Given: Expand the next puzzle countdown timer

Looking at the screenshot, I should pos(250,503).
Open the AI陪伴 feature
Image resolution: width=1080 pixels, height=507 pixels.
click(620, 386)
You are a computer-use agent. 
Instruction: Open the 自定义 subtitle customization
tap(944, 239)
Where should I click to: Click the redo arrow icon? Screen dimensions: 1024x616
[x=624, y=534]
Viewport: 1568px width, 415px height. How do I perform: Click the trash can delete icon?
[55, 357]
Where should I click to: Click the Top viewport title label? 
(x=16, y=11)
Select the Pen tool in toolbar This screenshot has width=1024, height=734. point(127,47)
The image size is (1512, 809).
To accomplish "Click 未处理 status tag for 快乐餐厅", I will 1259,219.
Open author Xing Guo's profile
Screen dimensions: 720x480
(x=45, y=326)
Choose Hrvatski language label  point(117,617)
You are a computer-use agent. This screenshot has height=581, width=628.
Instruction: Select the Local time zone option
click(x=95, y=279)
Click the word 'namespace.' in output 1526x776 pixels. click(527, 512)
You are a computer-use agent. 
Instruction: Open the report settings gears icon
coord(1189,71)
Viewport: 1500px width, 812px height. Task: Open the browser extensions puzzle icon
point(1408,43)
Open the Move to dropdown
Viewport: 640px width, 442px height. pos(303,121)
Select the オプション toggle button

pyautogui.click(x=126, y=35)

**Your goal**: From top to bottom, reproduce the material exactly.

**Answer for this exercise**:
Given: Expand the next puzzle countdown timer

Looking at the screenshot, I should pos(250,503).
Open the AI陪伴 feature
Image resolution: width=1080 pixels, height=507 pixels.
click(620, 386)
You are a computer-use agent. 
Instruction: Open the 自定义 subtitle customization
tap(944, 239)
Where should I click to: Click the redo arrow icon? Screen dimensions: 1024x616
[x=624, y=534]
Viewport: 1568px width, 415px height. How do I perform: Click the trash can delete icon?
[55, 357]
Where should I click to: Click the Top viewport title label? 
(x=16, y=11)
Select the Pen tool in toolbar This screenshot has width=1024, height=734. point(127,47)
The image size is (1512, 809).
To accomplish "Click 未处理 status tag for 快乐餐厅", I will 1259,219.
Open author Xing Guo's profile
Screen dimensions: 720x480
(x=45, y=326)
Choose Hrvatski language label  point(117,617)
You are a computer-use agent. This screenshot has height=581, width=628.
Instruction: Select the Local time zone option
click(x=95, y=279)
Click the word 'namespace.' in output 1526x776 pixels. click(527, 512)
You are a computer-use agent. 
Instruction: Open the report settings gears icon
coord(1189,71)
Viewport: 1500px width, 812px height. Task: Open the browser extensions puzzle icon
point(1408,43)
Open the Move to dropdown
Viewport: 640px width, 442px height. pos(303,121)
Select the オプション toggle button

pyautogui.click(x=126, y=35)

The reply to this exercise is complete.